## Assigned task
Copy the entries exactly, through the "Send (357, 1559)" line.

----

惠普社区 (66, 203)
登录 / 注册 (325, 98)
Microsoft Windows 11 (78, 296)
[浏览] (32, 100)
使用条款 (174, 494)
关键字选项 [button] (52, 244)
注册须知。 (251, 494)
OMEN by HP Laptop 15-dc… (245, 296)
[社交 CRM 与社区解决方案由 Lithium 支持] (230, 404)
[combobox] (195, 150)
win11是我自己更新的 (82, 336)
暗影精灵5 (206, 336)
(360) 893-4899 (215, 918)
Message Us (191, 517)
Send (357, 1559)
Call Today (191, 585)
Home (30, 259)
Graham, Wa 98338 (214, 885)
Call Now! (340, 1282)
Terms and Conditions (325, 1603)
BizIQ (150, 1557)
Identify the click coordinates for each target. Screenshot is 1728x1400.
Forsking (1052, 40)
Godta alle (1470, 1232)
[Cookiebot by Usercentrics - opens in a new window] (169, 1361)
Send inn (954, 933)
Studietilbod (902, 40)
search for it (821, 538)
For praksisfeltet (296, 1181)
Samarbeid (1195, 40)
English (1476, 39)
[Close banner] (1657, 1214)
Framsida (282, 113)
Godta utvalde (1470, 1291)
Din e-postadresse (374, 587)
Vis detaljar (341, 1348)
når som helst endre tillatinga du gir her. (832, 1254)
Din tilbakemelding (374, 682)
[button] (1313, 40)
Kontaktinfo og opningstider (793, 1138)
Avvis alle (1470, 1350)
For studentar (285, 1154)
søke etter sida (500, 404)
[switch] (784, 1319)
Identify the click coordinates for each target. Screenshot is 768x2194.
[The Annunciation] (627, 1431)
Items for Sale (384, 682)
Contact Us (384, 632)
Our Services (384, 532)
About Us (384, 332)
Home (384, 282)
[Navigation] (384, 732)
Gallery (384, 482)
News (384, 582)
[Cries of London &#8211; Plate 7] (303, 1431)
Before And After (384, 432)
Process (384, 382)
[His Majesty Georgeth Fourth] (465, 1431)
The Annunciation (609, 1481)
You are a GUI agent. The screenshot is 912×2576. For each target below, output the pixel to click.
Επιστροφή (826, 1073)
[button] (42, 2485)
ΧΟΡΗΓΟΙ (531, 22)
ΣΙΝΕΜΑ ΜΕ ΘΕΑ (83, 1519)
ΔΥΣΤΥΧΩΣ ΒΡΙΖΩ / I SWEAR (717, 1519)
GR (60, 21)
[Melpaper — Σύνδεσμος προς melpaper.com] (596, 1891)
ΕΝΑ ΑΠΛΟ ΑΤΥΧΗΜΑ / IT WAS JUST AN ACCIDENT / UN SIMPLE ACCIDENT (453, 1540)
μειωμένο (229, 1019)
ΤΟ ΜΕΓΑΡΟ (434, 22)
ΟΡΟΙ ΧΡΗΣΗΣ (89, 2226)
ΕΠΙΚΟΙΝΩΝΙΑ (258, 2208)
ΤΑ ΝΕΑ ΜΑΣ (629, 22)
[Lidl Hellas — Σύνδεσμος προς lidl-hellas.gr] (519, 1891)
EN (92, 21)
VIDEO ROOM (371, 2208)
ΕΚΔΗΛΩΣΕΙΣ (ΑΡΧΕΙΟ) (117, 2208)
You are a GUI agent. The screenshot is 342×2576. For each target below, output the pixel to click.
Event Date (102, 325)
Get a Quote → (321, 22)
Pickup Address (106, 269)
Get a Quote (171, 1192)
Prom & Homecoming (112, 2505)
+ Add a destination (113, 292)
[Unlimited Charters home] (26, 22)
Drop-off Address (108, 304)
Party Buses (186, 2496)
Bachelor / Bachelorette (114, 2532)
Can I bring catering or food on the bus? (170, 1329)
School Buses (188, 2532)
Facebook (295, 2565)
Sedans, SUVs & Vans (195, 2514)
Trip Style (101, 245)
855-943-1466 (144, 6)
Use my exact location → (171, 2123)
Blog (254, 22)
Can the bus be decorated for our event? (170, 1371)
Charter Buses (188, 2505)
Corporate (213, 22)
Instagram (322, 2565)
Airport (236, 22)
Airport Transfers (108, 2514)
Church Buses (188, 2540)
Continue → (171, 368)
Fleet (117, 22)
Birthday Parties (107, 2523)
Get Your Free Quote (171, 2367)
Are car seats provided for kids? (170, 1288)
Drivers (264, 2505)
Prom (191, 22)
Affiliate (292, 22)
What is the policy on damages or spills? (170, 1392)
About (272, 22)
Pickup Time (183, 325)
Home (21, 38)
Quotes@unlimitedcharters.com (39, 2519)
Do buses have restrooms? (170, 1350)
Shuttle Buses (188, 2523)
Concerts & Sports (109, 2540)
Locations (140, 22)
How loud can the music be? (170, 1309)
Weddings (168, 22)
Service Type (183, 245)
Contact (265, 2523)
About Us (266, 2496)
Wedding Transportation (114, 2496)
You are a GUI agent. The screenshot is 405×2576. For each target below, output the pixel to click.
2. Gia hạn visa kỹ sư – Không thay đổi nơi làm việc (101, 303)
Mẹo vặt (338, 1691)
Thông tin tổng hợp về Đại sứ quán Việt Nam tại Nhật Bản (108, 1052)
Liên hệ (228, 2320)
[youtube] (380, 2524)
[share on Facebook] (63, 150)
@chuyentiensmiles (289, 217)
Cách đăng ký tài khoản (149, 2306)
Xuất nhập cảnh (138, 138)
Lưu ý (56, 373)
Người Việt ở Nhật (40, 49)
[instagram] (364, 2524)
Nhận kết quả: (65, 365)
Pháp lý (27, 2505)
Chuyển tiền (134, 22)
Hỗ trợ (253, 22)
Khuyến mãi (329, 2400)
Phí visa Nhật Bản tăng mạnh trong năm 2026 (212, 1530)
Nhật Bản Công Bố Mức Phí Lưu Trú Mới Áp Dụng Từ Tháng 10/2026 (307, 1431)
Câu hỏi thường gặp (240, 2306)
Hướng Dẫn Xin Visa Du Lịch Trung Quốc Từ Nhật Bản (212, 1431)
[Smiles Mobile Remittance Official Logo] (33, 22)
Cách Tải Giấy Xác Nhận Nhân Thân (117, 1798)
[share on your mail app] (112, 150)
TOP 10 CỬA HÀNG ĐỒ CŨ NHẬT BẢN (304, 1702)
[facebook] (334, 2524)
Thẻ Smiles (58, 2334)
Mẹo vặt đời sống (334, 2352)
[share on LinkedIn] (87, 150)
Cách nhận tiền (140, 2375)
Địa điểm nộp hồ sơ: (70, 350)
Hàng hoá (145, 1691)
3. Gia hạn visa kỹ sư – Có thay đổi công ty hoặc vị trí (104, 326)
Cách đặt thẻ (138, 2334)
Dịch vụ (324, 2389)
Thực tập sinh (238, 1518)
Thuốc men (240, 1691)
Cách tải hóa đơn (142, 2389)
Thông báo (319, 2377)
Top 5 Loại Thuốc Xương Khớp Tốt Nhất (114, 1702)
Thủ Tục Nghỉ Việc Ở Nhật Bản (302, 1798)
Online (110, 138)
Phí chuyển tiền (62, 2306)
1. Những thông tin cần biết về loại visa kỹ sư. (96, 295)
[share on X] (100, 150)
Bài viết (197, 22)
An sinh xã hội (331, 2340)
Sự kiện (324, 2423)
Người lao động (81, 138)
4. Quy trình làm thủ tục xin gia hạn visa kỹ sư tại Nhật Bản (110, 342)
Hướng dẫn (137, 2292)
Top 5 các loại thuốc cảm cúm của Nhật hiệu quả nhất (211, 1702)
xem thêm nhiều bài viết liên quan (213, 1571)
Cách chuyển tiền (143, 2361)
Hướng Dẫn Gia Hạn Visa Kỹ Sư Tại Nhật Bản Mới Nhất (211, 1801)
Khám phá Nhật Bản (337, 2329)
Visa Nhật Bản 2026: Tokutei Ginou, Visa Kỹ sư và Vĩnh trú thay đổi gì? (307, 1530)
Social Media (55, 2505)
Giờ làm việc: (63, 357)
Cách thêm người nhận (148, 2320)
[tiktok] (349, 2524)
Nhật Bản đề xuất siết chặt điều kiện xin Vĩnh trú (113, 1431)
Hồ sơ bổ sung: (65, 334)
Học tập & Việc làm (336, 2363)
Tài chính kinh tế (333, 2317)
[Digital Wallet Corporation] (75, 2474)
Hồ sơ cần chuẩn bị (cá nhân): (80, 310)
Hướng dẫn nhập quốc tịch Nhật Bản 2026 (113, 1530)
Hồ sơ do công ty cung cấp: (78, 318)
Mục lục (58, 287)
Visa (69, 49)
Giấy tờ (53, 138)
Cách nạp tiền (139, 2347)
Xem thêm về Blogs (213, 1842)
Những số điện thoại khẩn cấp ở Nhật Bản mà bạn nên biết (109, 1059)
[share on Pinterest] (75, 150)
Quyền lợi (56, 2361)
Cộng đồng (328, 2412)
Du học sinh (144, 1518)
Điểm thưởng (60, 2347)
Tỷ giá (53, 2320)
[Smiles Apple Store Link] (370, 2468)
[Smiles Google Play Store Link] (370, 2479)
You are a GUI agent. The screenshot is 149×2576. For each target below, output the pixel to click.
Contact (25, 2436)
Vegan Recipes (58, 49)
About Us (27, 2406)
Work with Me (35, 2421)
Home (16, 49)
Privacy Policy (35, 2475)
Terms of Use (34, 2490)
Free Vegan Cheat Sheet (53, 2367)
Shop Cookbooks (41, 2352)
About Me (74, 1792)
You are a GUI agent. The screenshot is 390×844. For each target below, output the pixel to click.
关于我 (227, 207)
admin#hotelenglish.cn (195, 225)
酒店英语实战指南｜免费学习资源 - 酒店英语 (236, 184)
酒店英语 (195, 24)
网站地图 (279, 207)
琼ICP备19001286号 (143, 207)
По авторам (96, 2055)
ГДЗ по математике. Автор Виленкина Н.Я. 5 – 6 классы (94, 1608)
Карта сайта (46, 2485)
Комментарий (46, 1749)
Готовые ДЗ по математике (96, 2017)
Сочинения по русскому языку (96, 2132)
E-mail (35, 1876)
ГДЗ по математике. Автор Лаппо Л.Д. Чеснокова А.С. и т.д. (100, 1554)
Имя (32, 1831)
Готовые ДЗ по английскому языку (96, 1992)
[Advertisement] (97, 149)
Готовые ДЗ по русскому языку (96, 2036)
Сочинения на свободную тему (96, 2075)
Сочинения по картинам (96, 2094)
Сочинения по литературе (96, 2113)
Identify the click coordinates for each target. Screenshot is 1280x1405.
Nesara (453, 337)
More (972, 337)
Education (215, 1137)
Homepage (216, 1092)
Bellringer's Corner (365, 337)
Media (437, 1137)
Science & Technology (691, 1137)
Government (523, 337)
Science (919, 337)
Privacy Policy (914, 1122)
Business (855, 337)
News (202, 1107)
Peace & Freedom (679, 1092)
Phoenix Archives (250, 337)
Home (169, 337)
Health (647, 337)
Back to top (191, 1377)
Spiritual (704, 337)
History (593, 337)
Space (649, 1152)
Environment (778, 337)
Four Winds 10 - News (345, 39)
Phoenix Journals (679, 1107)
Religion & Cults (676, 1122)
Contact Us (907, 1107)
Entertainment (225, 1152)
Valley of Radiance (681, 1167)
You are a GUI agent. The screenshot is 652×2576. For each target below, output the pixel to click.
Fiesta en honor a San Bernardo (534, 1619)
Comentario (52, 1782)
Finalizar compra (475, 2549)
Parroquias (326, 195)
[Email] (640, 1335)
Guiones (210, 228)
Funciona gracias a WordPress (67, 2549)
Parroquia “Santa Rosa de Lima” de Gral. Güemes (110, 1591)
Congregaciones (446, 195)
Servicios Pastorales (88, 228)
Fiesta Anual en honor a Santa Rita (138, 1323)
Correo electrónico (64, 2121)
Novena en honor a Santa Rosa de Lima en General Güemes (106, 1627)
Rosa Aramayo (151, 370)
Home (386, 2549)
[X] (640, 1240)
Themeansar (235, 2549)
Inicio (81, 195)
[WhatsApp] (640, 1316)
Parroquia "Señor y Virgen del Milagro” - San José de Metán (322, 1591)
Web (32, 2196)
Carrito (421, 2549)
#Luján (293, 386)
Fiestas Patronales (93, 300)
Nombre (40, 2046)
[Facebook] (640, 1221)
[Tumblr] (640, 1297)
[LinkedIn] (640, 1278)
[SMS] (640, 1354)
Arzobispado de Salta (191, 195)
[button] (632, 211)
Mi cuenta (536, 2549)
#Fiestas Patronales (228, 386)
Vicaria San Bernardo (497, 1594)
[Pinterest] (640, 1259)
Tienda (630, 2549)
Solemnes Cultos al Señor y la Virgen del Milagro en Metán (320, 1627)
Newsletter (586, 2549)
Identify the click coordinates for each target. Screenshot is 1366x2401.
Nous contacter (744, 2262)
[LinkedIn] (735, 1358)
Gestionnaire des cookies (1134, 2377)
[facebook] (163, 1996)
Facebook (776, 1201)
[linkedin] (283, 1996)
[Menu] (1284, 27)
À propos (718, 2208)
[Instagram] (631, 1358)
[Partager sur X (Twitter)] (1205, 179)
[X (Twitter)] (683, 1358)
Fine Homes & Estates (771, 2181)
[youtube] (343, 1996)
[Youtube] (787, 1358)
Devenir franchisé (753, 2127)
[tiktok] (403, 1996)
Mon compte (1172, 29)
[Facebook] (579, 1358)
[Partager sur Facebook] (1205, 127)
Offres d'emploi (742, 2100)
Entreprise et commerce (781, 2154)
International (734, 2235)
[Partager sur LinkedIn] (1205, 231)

----

## Response
惠普社区 (66, 203)
登录 / 注册 (325, 98)
Microsoft Windows 11 (78, 296)
[浏览] (32, 100)
使用条款 (174, 494)
关键字选项 [button] (52, 244)
注册须知。 (251, 494)
OMEN by HP Laptop 15-dc… (245, 296)
[社交 CRM 与社区解决方案由 Lithium 支持] (230, 404)
[combobox] (195, 150)
win11是我自己更新的 (82, 336)
暗影精灵5 (206, 336)
(360) 893-4899 (215, 918)
Message Us (191, 517)
Send (357, 1559)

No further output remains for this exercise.